Not to prolong this "argument", but you're coming off a little strong, eh? 

In my particular house, there is absolutely NOTHING you could do from the roof to check the condition of the vent pipe from the fan to the roof. Nothing. Nada.

Not sure why this went on so long anyway...we don't even know if the OP's fan vents through the roof, or out a sidewall. 
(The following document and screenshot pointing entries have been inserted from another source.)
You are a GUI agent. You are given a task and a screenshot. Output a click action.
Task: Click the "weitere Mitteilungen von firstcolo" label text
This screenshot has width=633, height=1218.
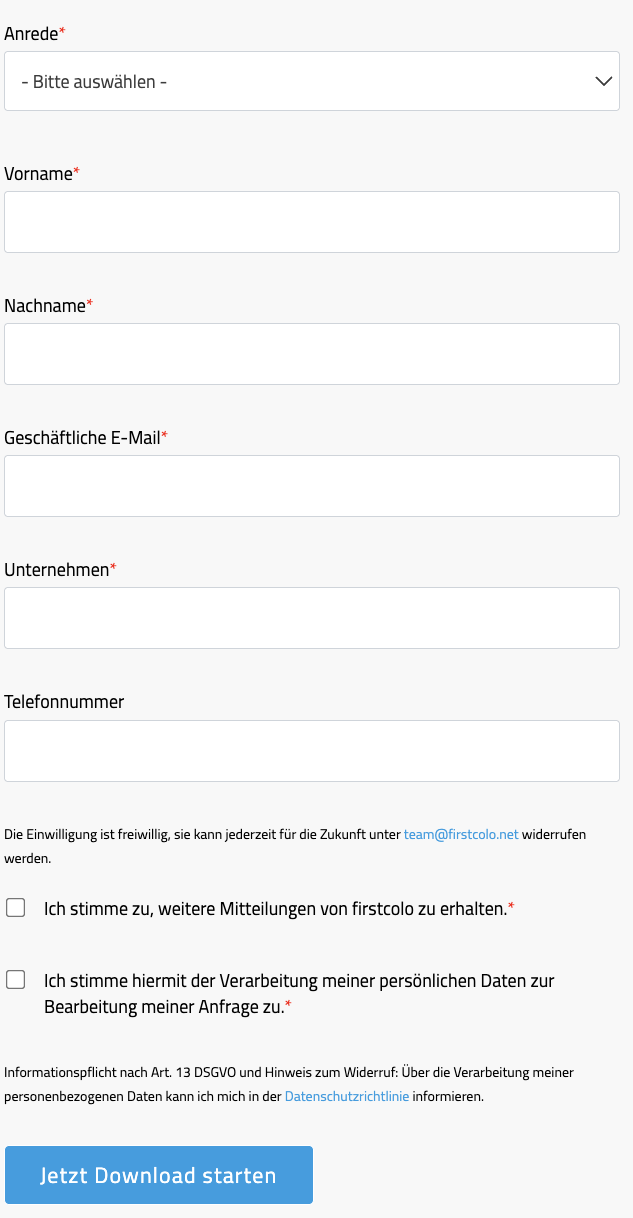coord(275,909)
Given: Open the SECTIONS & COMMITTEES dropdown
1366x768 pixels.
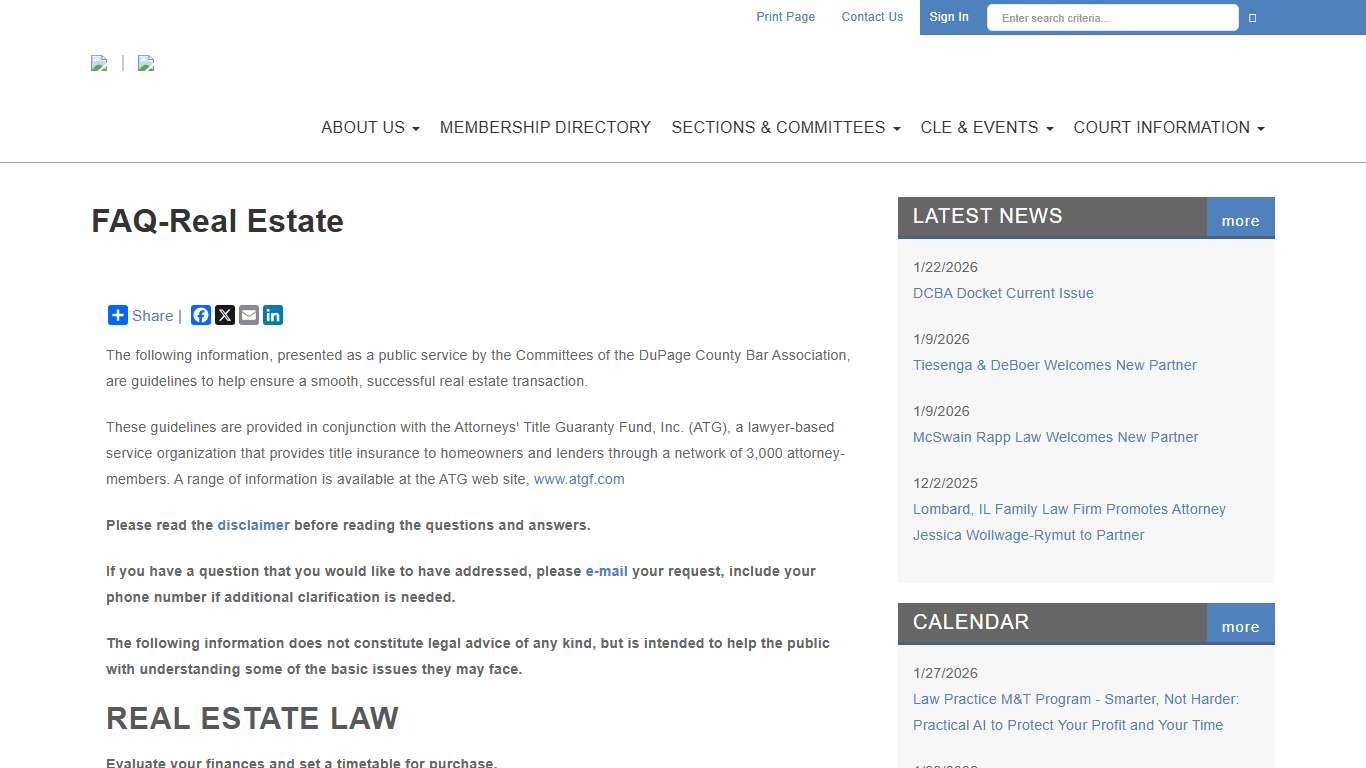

I guess what I'm saying is...as Bill Clinton says...chill out!


----------



## Hube (Apr 11, 2008)

Quattro said:


> Not to prolong this "argument", but you're coming off a little strong, eh? IS THAT JUST YOUR OPINION?
> 
> In my particular house, there is absolutely NOTHING you could do from the roof to check the condition of the vent pipe from the fan to the roof. Nothing. Nada. MAYBE NOT IN 'YOUR' HOUSE, BUT THERE ARE MANY OTHERS ON THE BLOCK!!
> 
> ...


 WHO THE HECK IS BILL CLINTON????
WHY SHOULD I CHILL OUT,I'M NOT EVEN WARM YET


----------



## inspectorD (Apr 11, 2008)

Well now...  Now that all the hot air has been vented from the room... 
What have you done to remedy the issue? 
Does it seem to be working or do you need more advice?
Just here to help.


----------